#Prerequisite
-
Some of the codes may require JAVA 8.
-
For using the ngram spell checker, 1GB memory may be required. (Default will be BKTree spell checker which requires less memory)
-
Since serve mode require both index of web pages and news feed, we decide to put the index file of news feed along with the codes. (The corpora of news feed is too large to submit.)
-
Ngram spell checker index mode may not be required since the default spell checker will be BKTree due the less memory consuming.
#Compile and Run
We used Ant for our project environment setting. Thus, you could easily to compile the project using command.
homework3$ ant clean compile
-
We used several external library, So, whenever compile the files, mining, constructing index or serving, the path to the library’s files need to be include in classpath.
-
We recommended to include the path manual when running the program, because we implemented a progress bar which Ant can not print it in real time.
Minining:
homework3$ java -cp ./bin/classes:./bin/lib/* edu.nyu.cs.cs2580.SearchEngine --mode=mining --options=conf/engine.conf
Wiki Web Page Indexing:
homework3$ java -cp ./bin/classes:./bin/lib/* edu.nyu.cs.cs2580.SearchEngine --mode=web_page_index --options=conf/engine.conf
News Feed Indexing:
homework3$ java -cp ./bin/classes:./bin/lib/* edu.nyu.cs.cs2580.SearchEngine --mode=news_feed_index --options=conf/engine.conf
Ngram spell checker Indexing (Require both meta.idx from web pages corpora and news feed corpora):
homework3$ java -cp ./bin/classes:./bin/lib/* edu.nyu.cs.cs2580.SearchEngine --mode=ngram-spell-check-index --options=conf/engine.conf
Serving:
homework3$ java -cp ./bin/classes:./bin/lib/* edu.nyu.cs.cs2580.SearchEngine --mode=serve --port=25806 --options=conf/engine.conf
Bhattacharyya:
homework3$ java -cp ./bin/classes:./bin/lib/* edu.nyu.cs.cs2580.Bhattacharyya prf.tsv qsim.tsv
Spearman:
homework3$ java -cp ./bin/classes:./bin/lib/* edu.nyu.cs.cs2580.Spearman data/pageRank/pageRanks.g6 data/numView/numViews.g6
Spell checker evaluator:
homework3$ java -cp ./bin/classes:./bin/lib/* edu.nyu.cs.cs2580.evaluator.SpellCorrectionEvaluator
Crawler will keep running and crawls every 2 hours:
ant crawl
To generate the news input for MALLET (with window size of 2 weeks ):
ant interdata
Then run Shell Script to call MALLET to generate topics:
./topic_model.sh
To get the metrics of topics, run:
ant analyze
#Implementation Detail
-
Using Snowball Porter Stemmer Java library for aggressive text stemming, all library files are packaged into the "edu.nyu.cs.cs2580.Snowball".
-
Using Apache Lucene KStmmer Java Library for text stemming with validation, all library files are packaged into the "edu.nyu.cs.cs2580.KStemmer".
-
Using JSoup for HTML extracting.
-
Using JFlex for text analysis.

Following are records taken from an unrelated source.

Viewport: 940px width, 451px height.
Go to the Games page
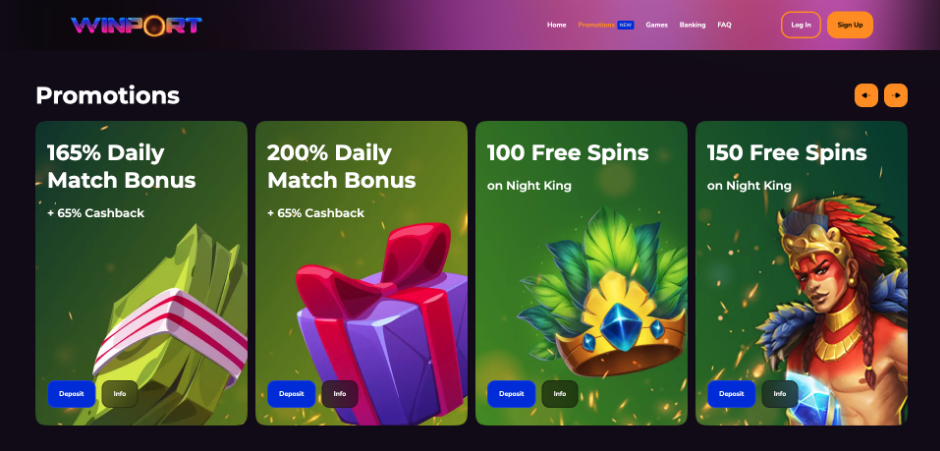(x=656, y=25)
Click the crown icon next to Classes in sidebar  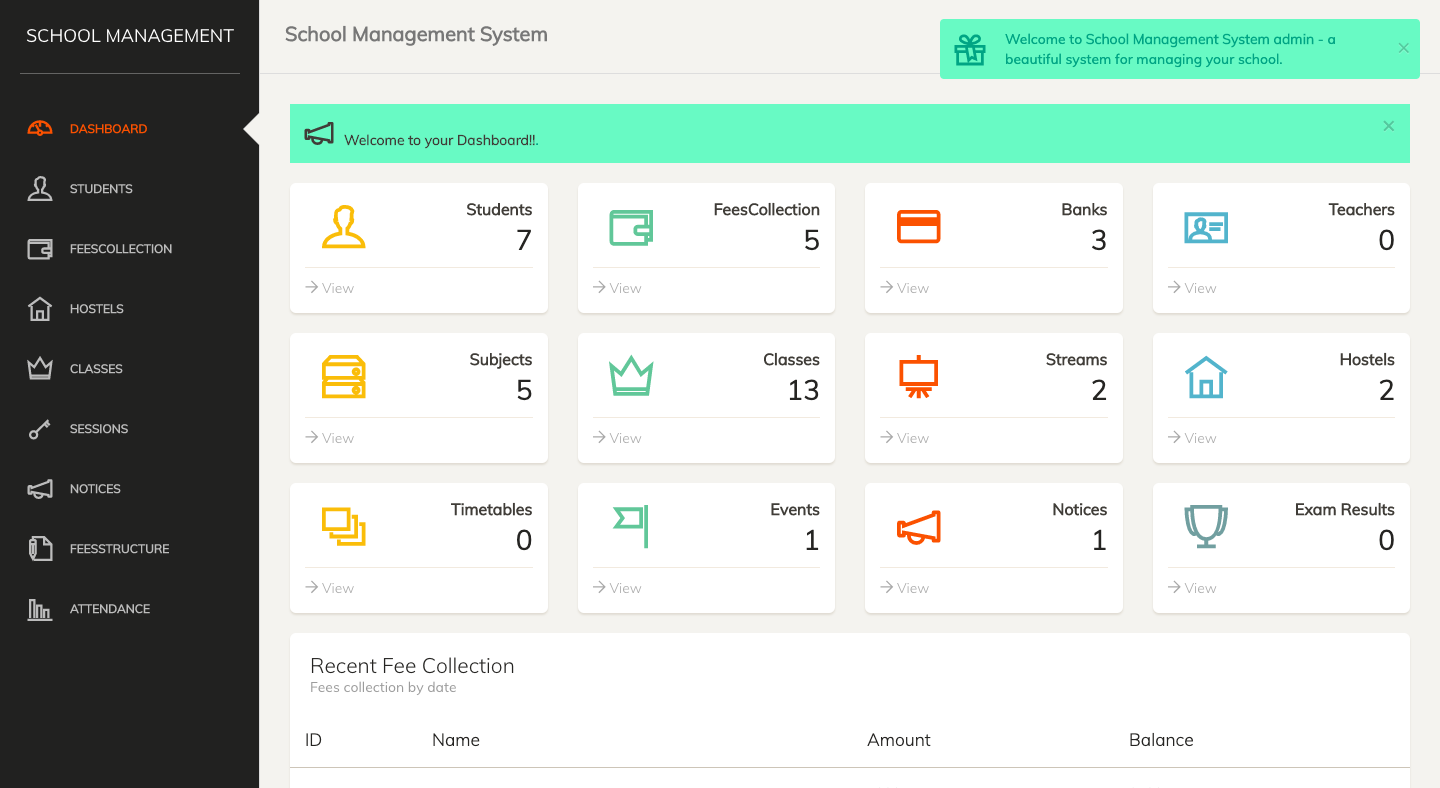click(x=40, y=368)
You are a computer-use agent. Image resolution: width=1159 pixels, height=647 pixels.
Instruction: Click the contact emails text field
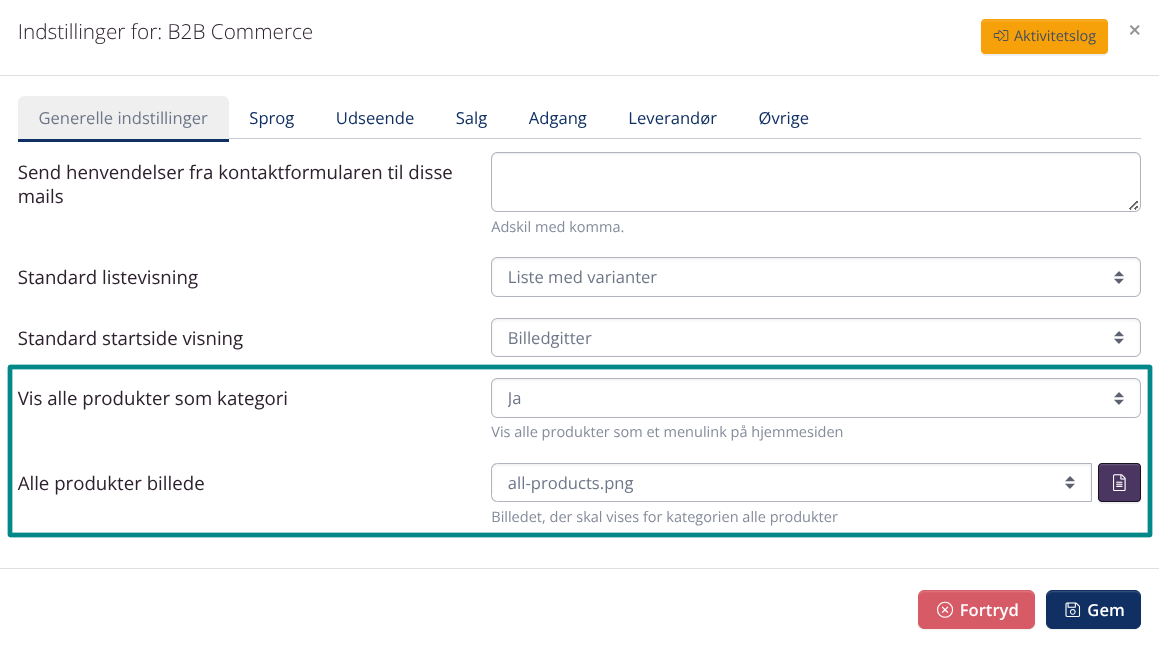815,181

All regular expressions are based on Word Boundaries defined on http://www.unicode.org/reports/tr29/.
-
We mainly use compressed inverted index to index the web pages and news feed.
-
We use boilerpipe to extract main content from the html pages.
-
We implemented extent list, which help us to know whether a term exists in the title or not. (Current only two field: main content and title.)
-
We set a memory threshold for inverted index and document term frequency map and will split it into disk once the threshold is met. Later we will merge them together...
-
The merge process will produce only one file for inverted index called corpus.idx and another file for document term frequency map called documents.idx.
-
The rest will be serialized to a single file called meta.idx.
-
According to different mode, we are able to process different kinds of documents by using the same index class with different document processor class and document class.
-
Ngram spell checker need to construct its own index based on the corpus index meta data which including its dictionary, term frequency etc...
-
It's a separate mode because it takes some time for constructing and can be optional during the serving mode. (Currently are disabled, and use another spell checker to speed the load time at the beginning.)
-
We load the index object first.
-
For ngram spell checker to work, we also need to load its index unless it's disabled in the query handlers.
-
BKTree spell checker will start to construct the tree... (Which loads faster than ngram, so currently is the default spell checker)
-
For ngram spell checker to work, we also need to load its index
-
The inverted index (posting list) and document term frequency are not loaded at beginning, instead we load them at run time if we need them.
-
If the size of inverted index or document term frequency hits a threshold, then it will be cleared first. (Priority clean is not implemented yet... Which will first pop the least popular one)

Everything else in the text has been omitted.